Avec leur aisance et leur qualité oratoire propre à l'officier militaire, les deux conférenciers, sûrs d'eux-mêmes, dressent un témoignage méticuleux, neutre mais émotionnel. Lors du récit du combat en zone urbaine et dans la vieille ville de Bizerte, une situation de tristesse envahit la salle quand on constate que parmi les dix jeunes officiers qui figurent sur la photo en noir et blanc sur l'écran, six vétérans d'entre eux sont encore en vie dont les deux conférenciers, trois sont assis fièrement dans les premières rangées de l'amphithéâtre. Le Colonel Hmida El Ferchichi, Alias «Oueld el-mettreyouze» ( fils de la mitrailleuse) qui, invité par l'auditoire à se mettre debout, sera longuement applaudi, ensuite c'est le tour de l'ex-commandant opérationnel de la Ville de Bizerte, le Colonel Boujellabia, visiblement affaibli et très malade, qui, soutenu par sa sœur et un autre ancien militaire pour le relever, s'est réveillé de son inconscience en tournant légèrement sa tête, insinuant son bonheur que tout cet honneur soit pour lui, le Colonel Benzarti s'est réjoui lui aussi de l'applaudissement pour sa personne, le général Ammar Khériji, figure sur la photo mais n'a pu assister pour raison de santé.
Dans la salle, tout le monde souhaite être à leur place tellement on sentait la joie immense qui a envahi ces gentlemen, très touchés par la gratitude qui leur a été réservée, peut-être que c'est la première fois dans leur vie et probablement la dernière pour certains.
Parmi les invités, on peut citer Messieurs Hédi Baccouche, Kamel Morjane, le général G'zara et d'autres officiers, et enfin Monsieur Ahmed El Mestiri, le président du colloque qui, en guise de conclusion, ramène tout le monde vers la modération et la sagesse. Il insista sur l'union des Tunisiens et les appelle a raffermir leur attachement à l'Armée tunisienne et que cette dernière poursuive son chemin car elle est déjà sur la bonne voix.

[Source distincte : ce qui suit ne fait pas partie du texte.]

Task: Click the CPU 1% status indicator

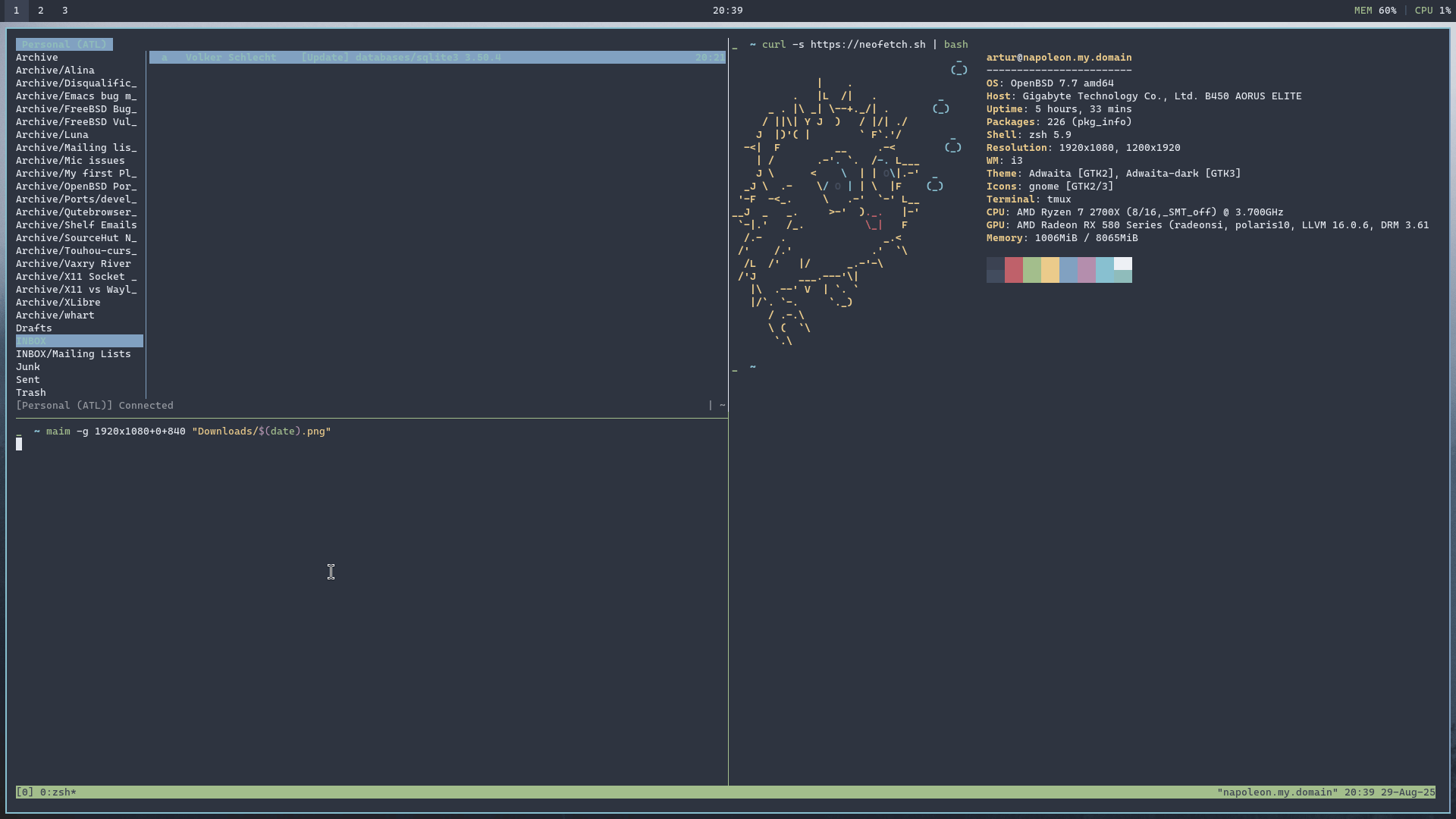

Enseignements à tirer de la bataille
Toute spéculation sur cette bataille et recherche d'arguments qui sèment le doute sur Bourguiba et sur les préparatifs à cette «petite » guerre ne sont d'aucune utilité et ne font qu'agrandir des petites tâches noires sur la mémoire d'une résistance tunisienne sans ambigüité. En bref, la Tunisie comparée à d'autres pays, peut se prévaloir de son histoire non occultée de la décolonisation et parmi les plus cohérentes.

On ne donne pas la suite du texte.